We won't worry about the imports at the top, you should be able to surmise what these are for and if not, you'll see them in use later in this example. What we will worry about, and what seems to be right in our face, is plugin configuration.

self.config = deluge.configmanager.ConfigManager("myplugin.conf", DEFAULT_PREFS)

We see here that we're using Deluge's ConfigManager? to handle loading our config with some default preferences. All you really need to know is that this config object will act much like a dictionary object, but has some special methods like save() for writing the config to disk. You don't need to necessarily call save() yourself, as the config object will handle this on it's own when the config values change.

You can read here: http://deluge-torrent.org/docs/current/modules/config.html for more information on the Config class.

Before we go too much further, you'll notice that this config file loading is done within the enable method of our Core plugin class. Whenever a plugin is enabled by the user or on start-up, this method will be called. Likewise for the disable method which is called whenever the plugin is disabled. Simple, right?

    @export
    def set_config(self, config):
        "sets the config dictionary"
        for key in config.keys():
            self.config[key] = config[key]
        self.config.save()

    @export
    def get_config(self):
        "returns the config dictionary"
        return self.config.config

Whoa, what's this? It's our first two RPC exported methods of course! You may be asking yourself, "What does that mean?", it means that the UI portions of our plugins will be able to call these methods over RPC. This is the primary method for your plugin portions to communicate.

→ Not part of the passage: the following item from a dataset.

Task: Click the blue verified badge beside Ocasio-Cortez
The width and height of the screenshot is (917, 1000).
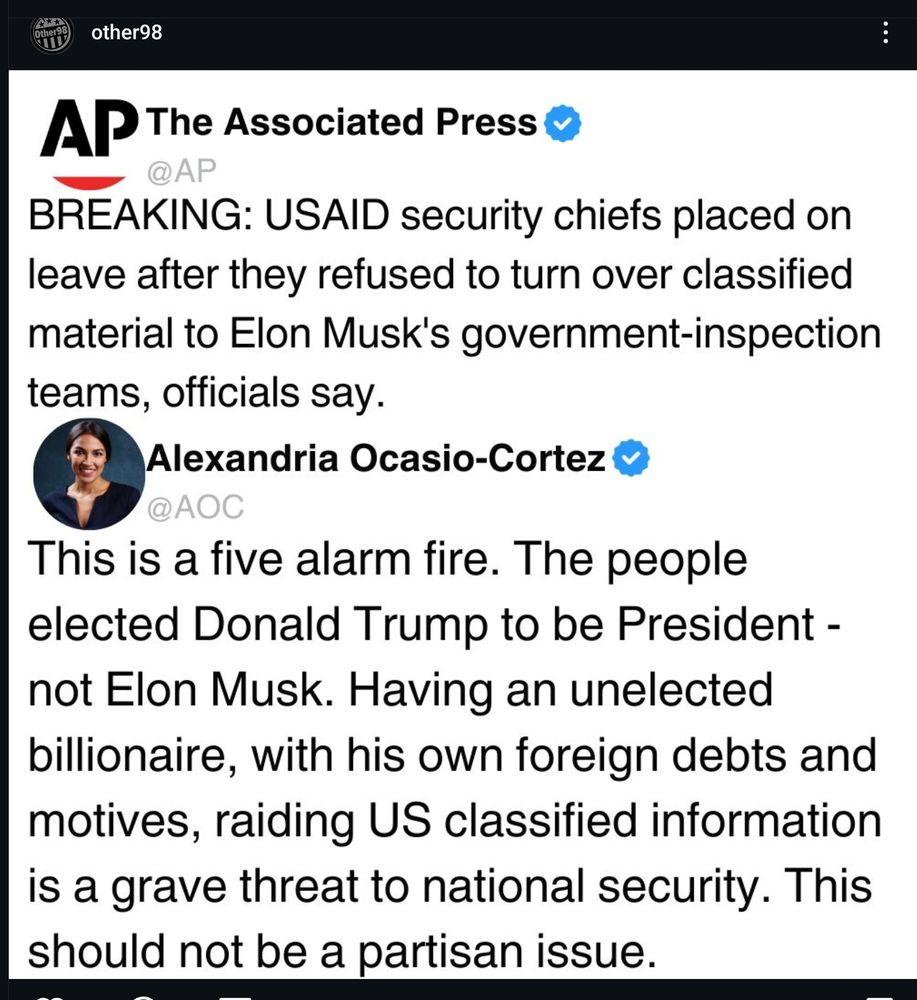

You'll notice that we use a decorator function (@export) to mark methods as being exportable, this makes it very easy to export functions.

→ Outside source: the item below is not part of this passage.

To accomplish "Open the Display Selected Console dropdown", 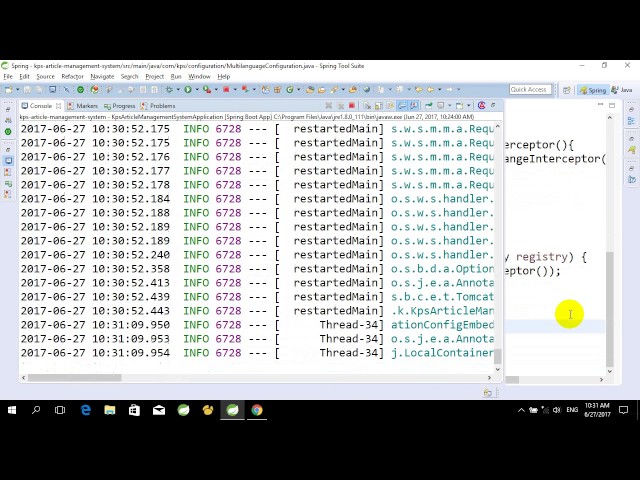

To get back to what we're looking at, you'll see that set_config() takes an argument config and in this case it is a dictionary object. The UI portion will be sending this dictionary to the Core portion to update it's Config object. This is important because many config options you'll want to have available for the Core to use -- you don't want to be saving config options on the UI side that the Core portion needs because they may not be on the same computer and cannot access the same config file.

The get_config() method will simply return a dict object representing all the key/value pairs in our Config object back to the requestor.

A example of how calling these methods would look like from the UI perspective:

def on_get_config(result):
    result["test"] = "i want to change this value"
    client.myplugin.set_config(result)

client.myplugin.get_config().addCallback(on_get_config)

Don't worry if you don't quite understand this example, we'll get to that when we start working on our UI portions of the plugin.